* Requirement: Update the listing below by replacing every occurrence of "link" with "hyperlink" while leaving everything else unchanged. Omit the pictures from your version.

* Recorded data:
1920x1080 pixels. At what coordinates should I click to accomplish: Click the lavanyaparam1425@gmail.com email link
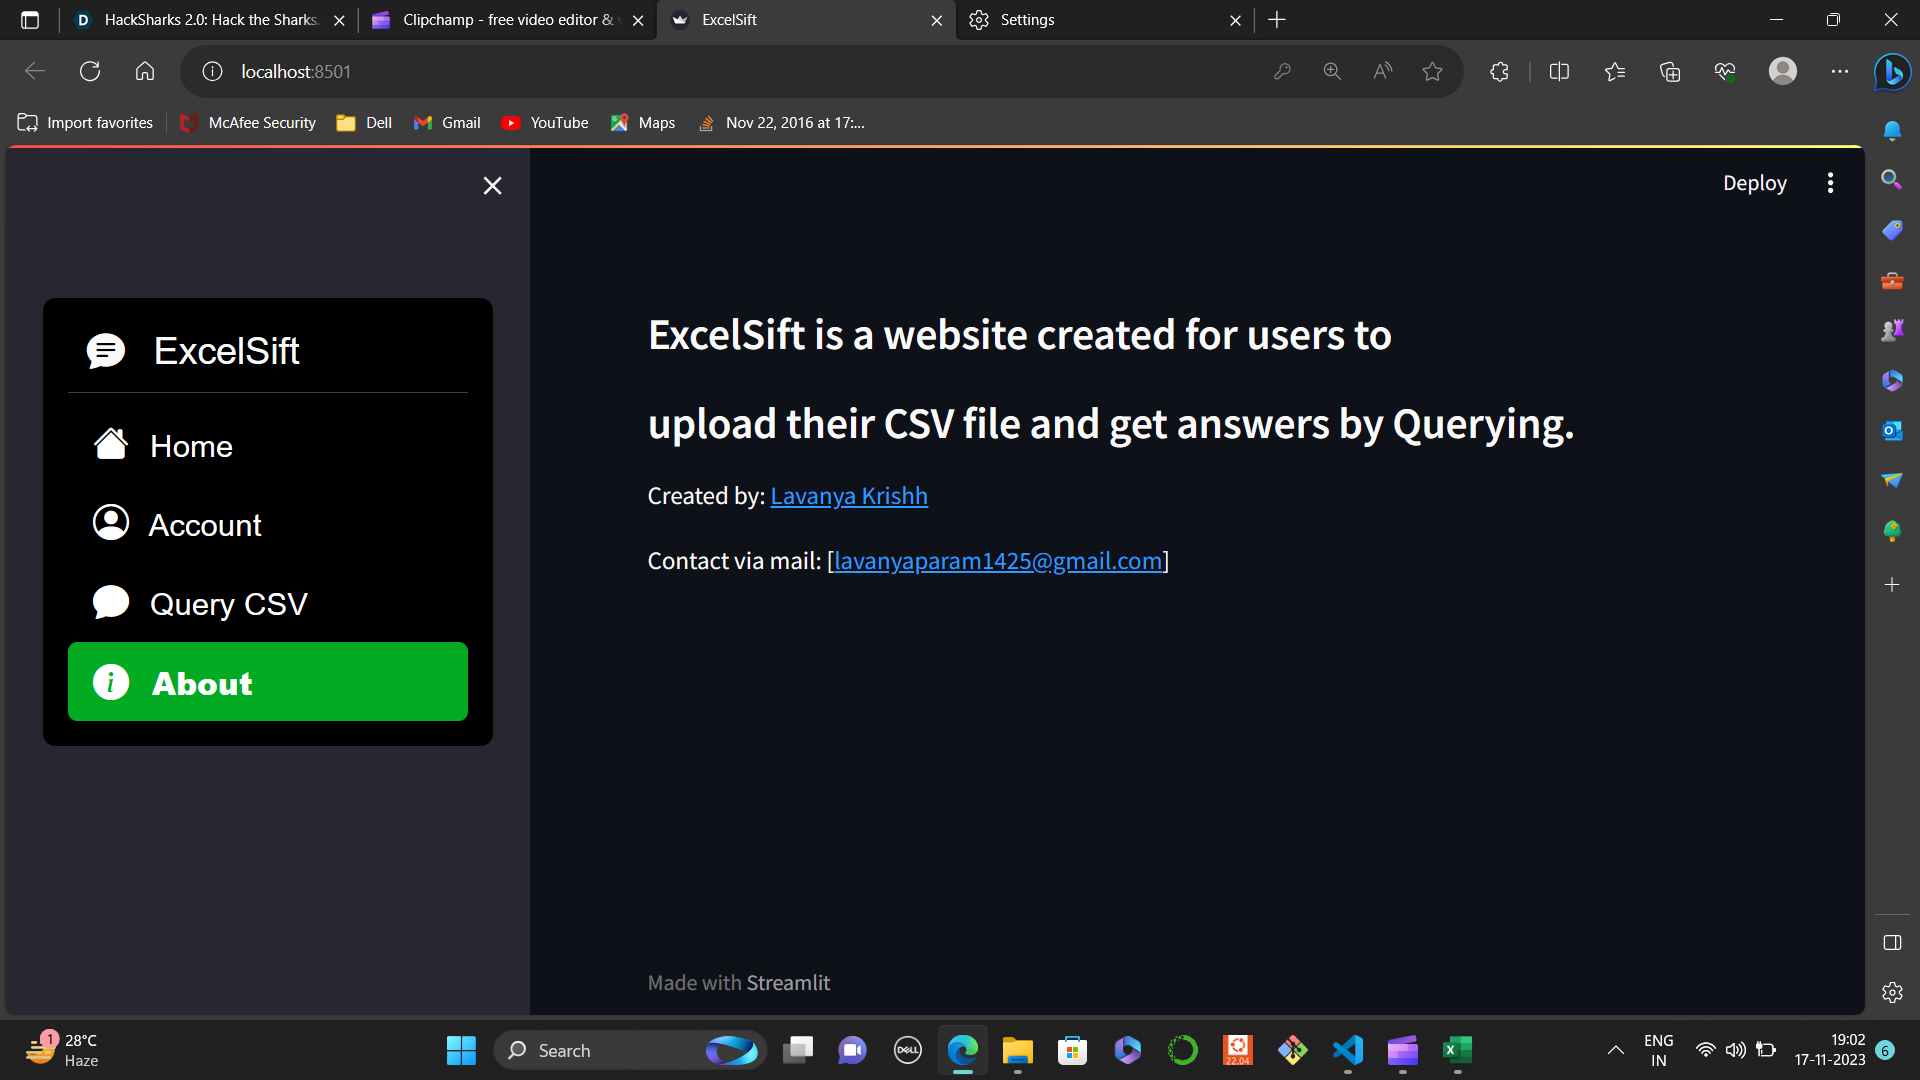pos(997,561)
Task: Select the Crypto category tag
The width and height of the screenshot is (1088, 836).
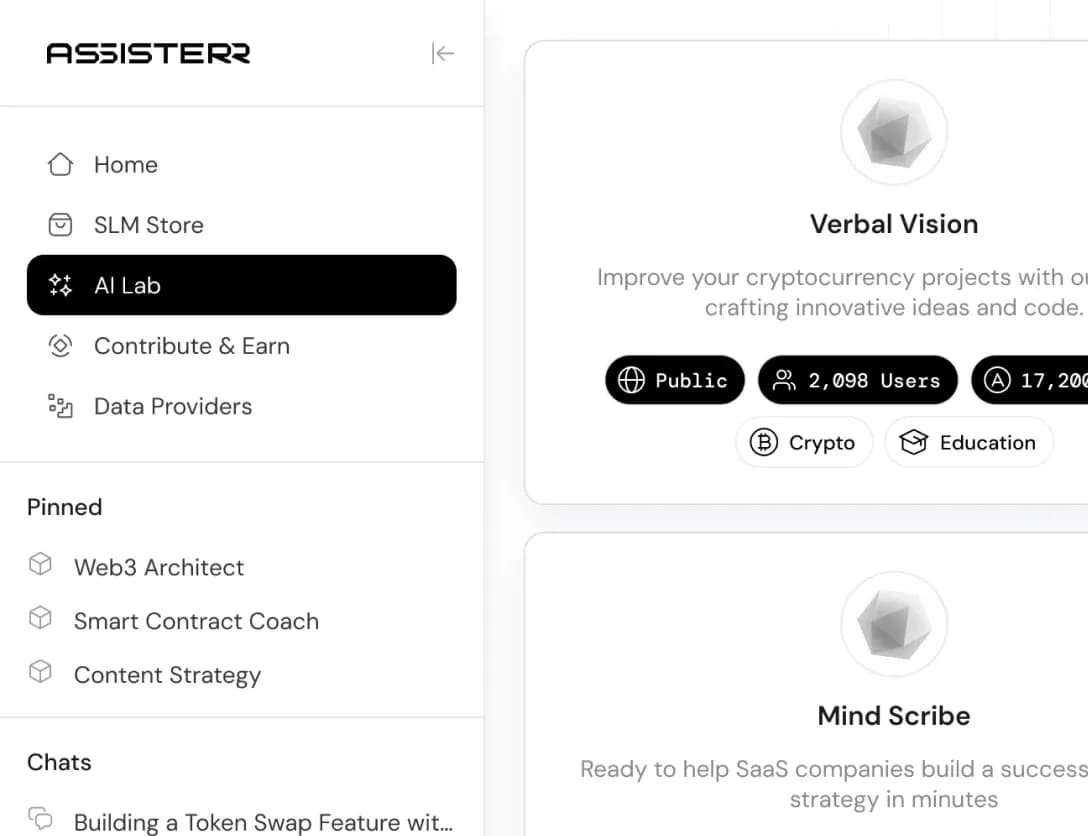Action: tap(804, 443)
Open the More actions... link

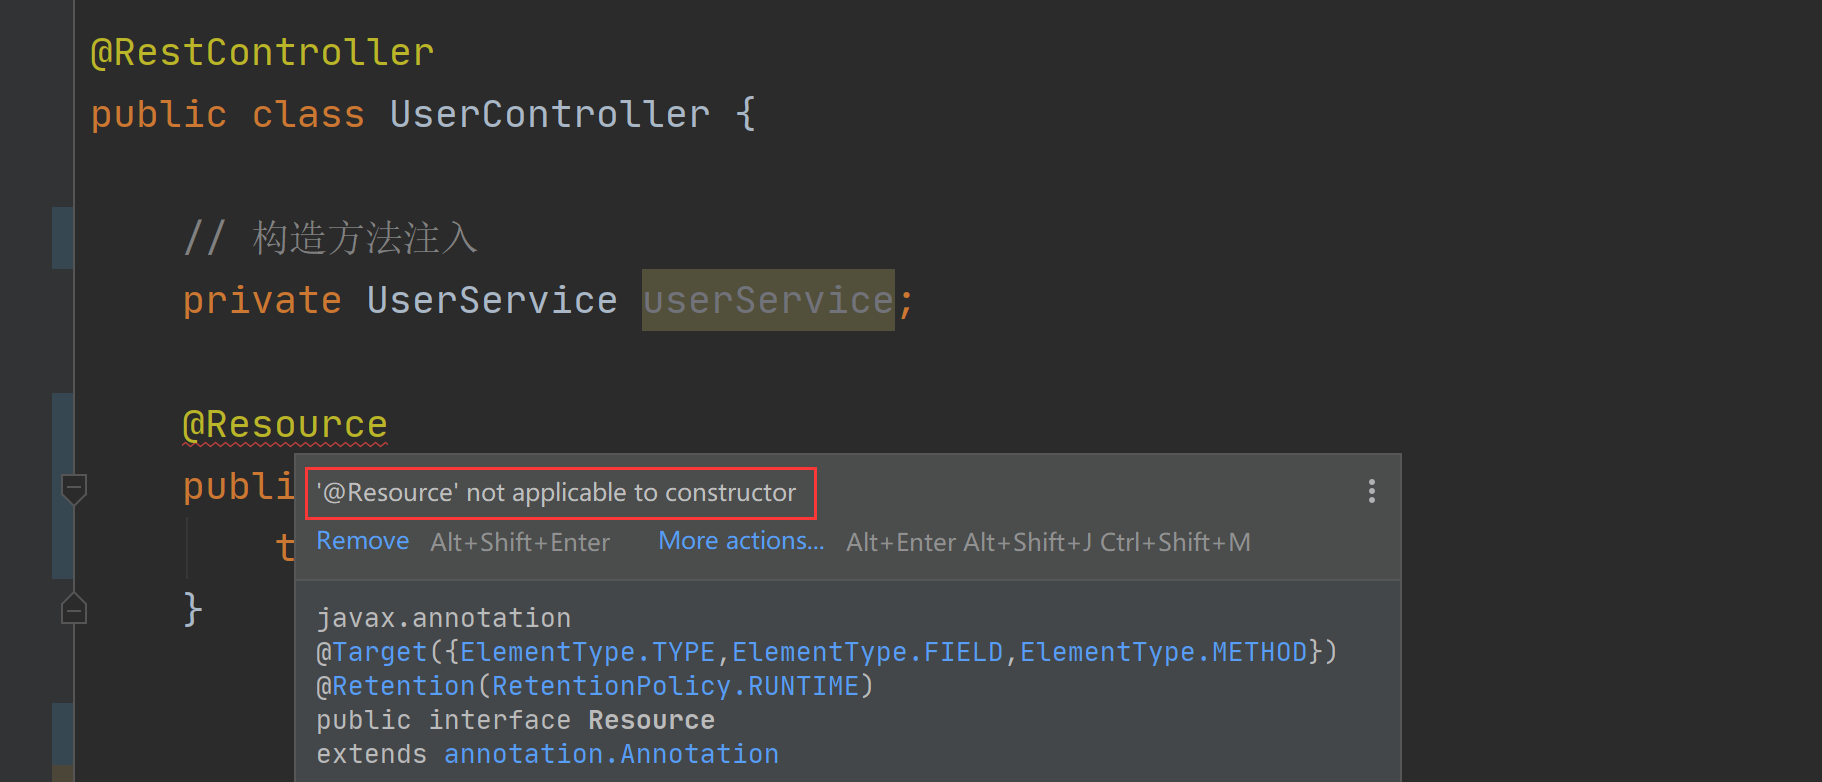click(741, 541)
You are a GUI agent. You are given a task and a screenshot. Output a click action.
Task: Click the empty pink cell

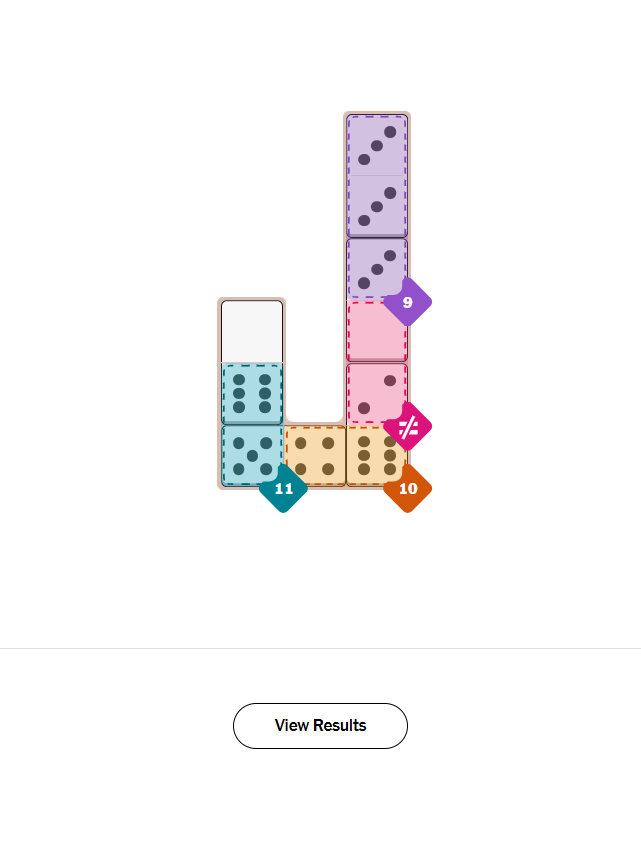click(x=377, y=331)
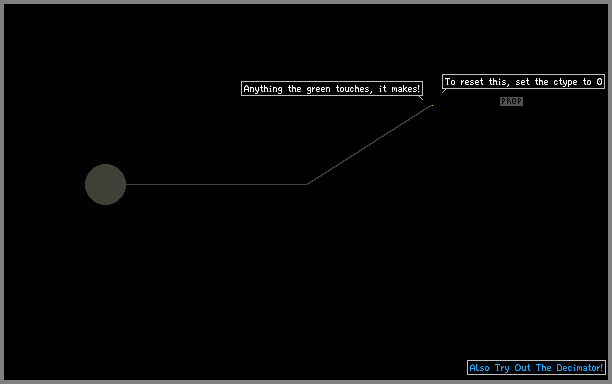Click the gray border along the top edge

(306, 2)
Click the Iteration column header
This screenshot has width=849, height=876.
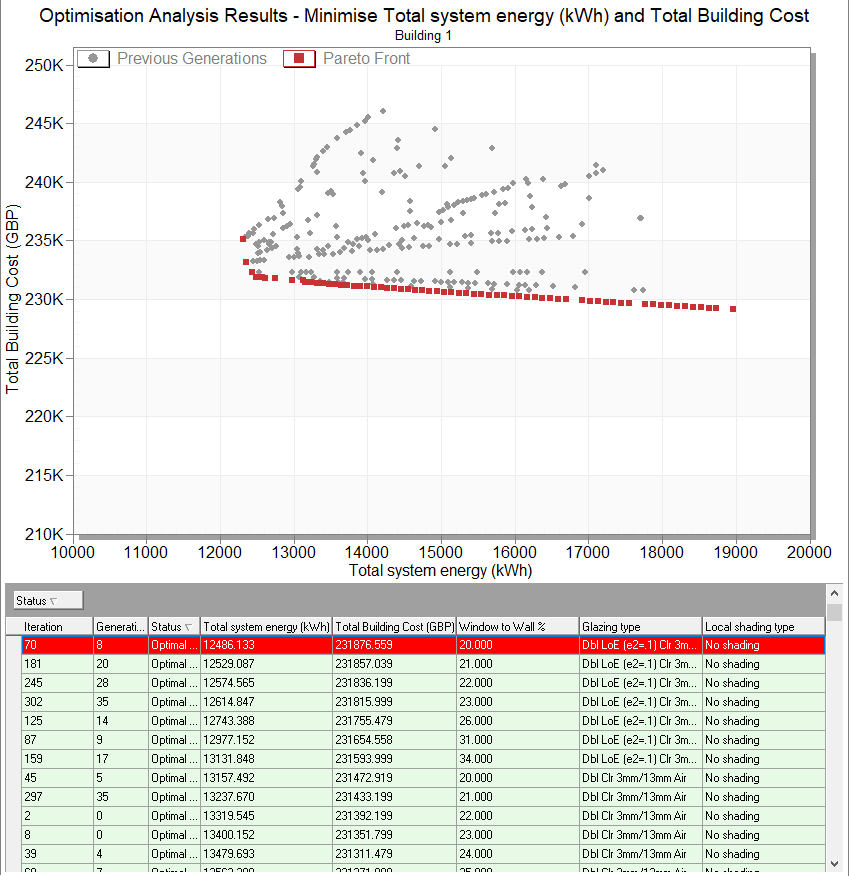(x=56, y=627)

* Output of the exercise:
1920x1080 pixels. At what coordinates should I click to accomplish: Click the lavanyaparam1425@gmail.com email hyperlink
pos(997,561)
Task: Select the Crypto category tag
The width and height of the screenshot is (1088, 836).
Action: tap(804, 443)
Open the More actions... hyperlink

click(741, 541)
You are a GUI agent. You are given a task and a screenshot. Output a click action.
Task: Click the empty pink cell

click(x=377, y=331)
Click the gray border along the top edge

(306, 2)
Click the Iteration column header
This screenshot has width=849, height=876.
(x=56, y=627)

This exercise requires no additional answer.